From: aidotengineer

OpenRAG eval is a new open-source project designed for quick and scalable RAG evaluation [00:00:06]. Developed by Victara in collaboration with the University of Waterloo’s Jimmy Lynn lab, it addresses a major problem in RAG evaluation: the common requirement for golden answers or chunks, which is not scalable [00:00:22].

How OpenRAG Eval Works

The architecture of OpenRAG eval involves several steps to evaluate a RAG system [00:00:45]:

  1. Query Input: The process begins with a set of queries, which can range from 10 to 1,000, collected for their importance to the specific RAG system [00:00:47].
  2. RAG Connector: A RAG connector collects actual information, including chunks and answers, generated by the RAG pipeline [00:00:56]. Connectors are available for Vectara, LangChain, LlamaIndex, and a growing number of others [00:01:04]. These connectors generate the RAG outputs [00:01:09].
  3. Evaluation: The evaluation process runs a series of metrics, which are grouped into evaluators [00:01:16].
  4. Output: The evaluators generate RAG evaluation files containing all necessary information to assess the RAG pipeline [00:01:24].

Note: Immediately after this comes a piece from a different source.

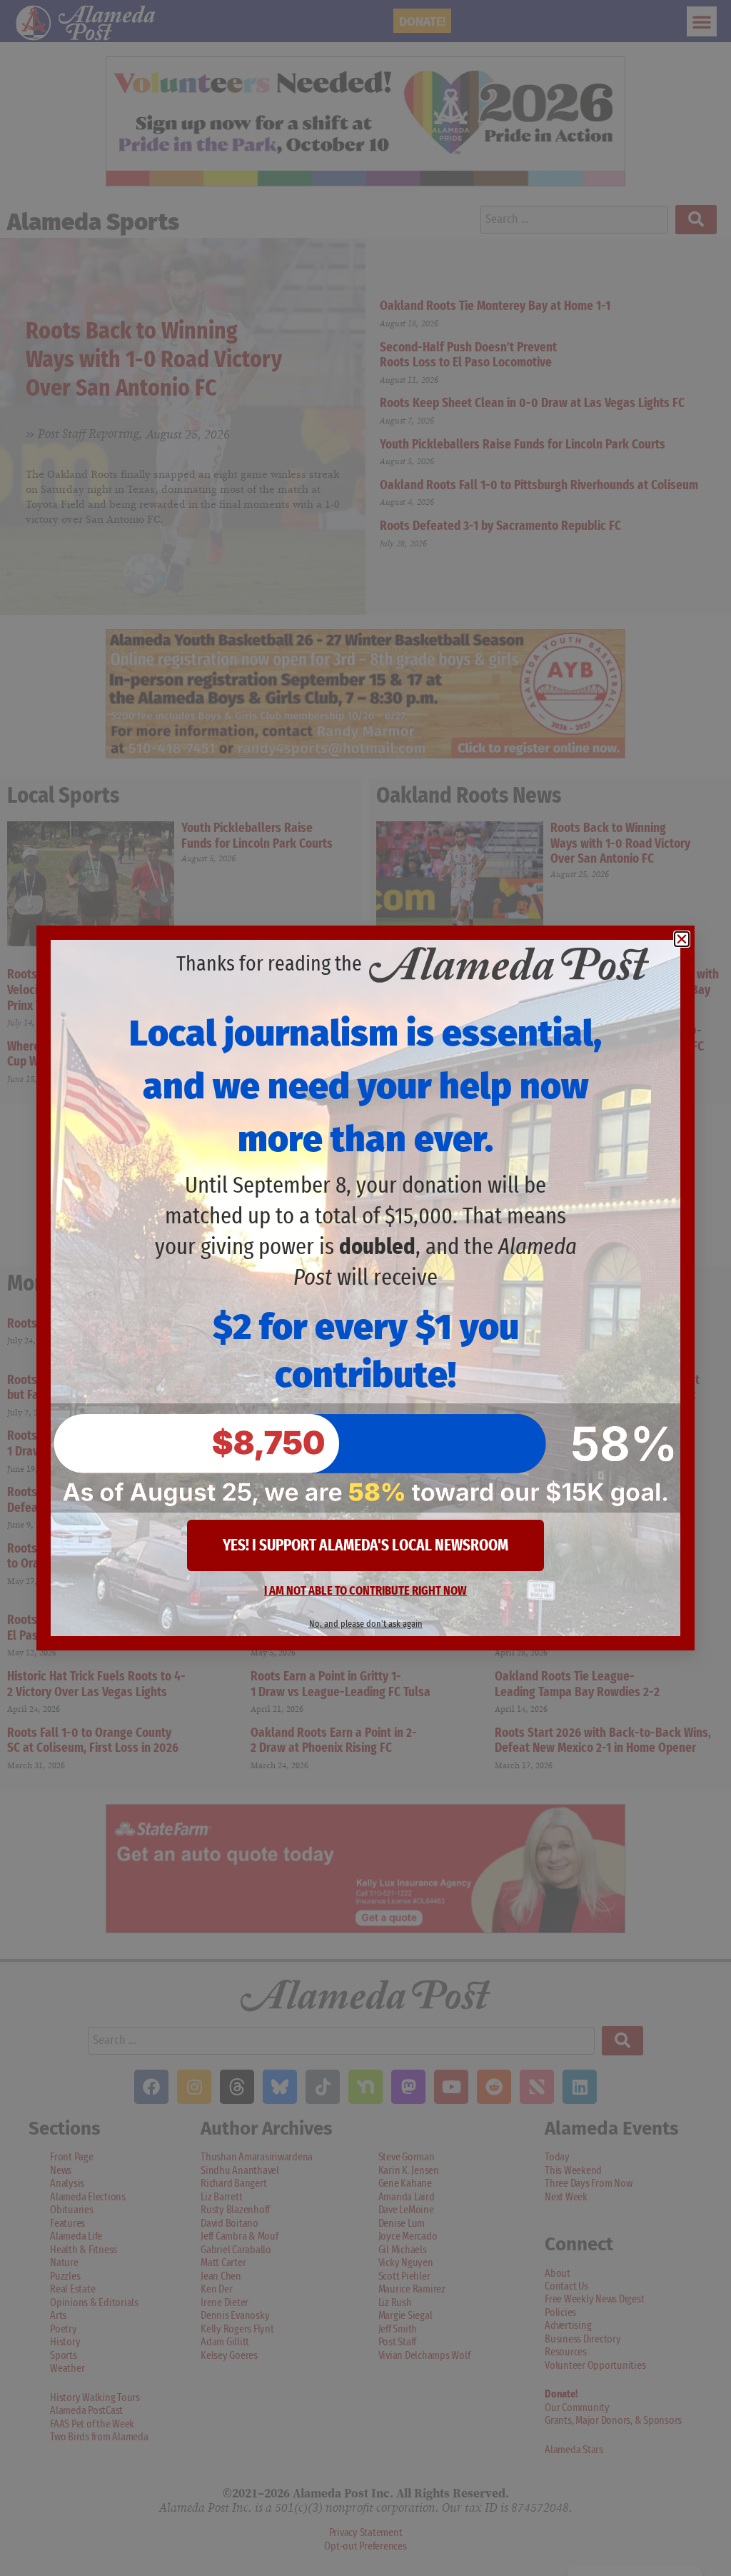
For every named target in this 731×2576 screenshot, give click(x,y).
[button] (681, 939)
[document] (365, 1288)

Metrics for Evaluation without Golden Answers

A key innovation of OpenRAG eval is its ability to perform RAG evaluation without golden answers [00:01:37]. This is achieved through several specific metrics:

  • Umbrella (Retrieval Metric):

    • This metric allows for retrieval evaluation without requiring golden chunks [00:01:44].
    • It assigns a score between 0 and 3 to a chunk, where 0 means the chunk has nothing to do with the query, and 3 means it’s dedicated to the query and contains the exact answer [00:02:13].
    • Research by the University of Waterloo shows that this approach correlates well with human judgment [00:02:32].
  • AutoNuggetizer (Generation Metric):

    • This metric evaluates generation without requiring golden answers [00:02:54].
    • It involves three steps [00:02:58]:
      1. Nugget Creation: Atomic units called “nuggets” are created [00:03:00].
      2. Nugget Rating: Each nugget is assigned a “vital” or “okay” rating, with the top 20 nuggets typically selected [00:03:07].
      3. LLM Judge Analysis: An LLM judge analyzes the RAG response to determine if each selected nugget is fully or partially supported by the answer [00:03:15].
  • Citation Faithfulness:

    • Measures whether citations within the response are high fidelity, fully supported, partially supported, or not supported by the answer [00:03:30].
  • Hallucination Detection:

    • Utilizes Vectara’s Hallucination Detection Model (HHM) to check if the entire response aligns with the retrieved content [00:03:45].

User Interface

OpenRAG eval provides a user interface for analyzing evaluation results [00:03:58]. Users can drag and drop the generated evaluation files onto open evaluation.ai to view a UI that displays queries, retrieval scores, and different generation scores [00:04:06].

Benefits and Contributions

OpenRAG eval is a powerful package that can help optimize and tune a RAG pipeline [00:04:29]. Being open-source, it offers transparency in how the metrics work [00:04:34]. While it includes connectors for Vectara, LangChain, and LlamaIndex, contributions for other RAG pipeline connectors are welcomed [00:04:44].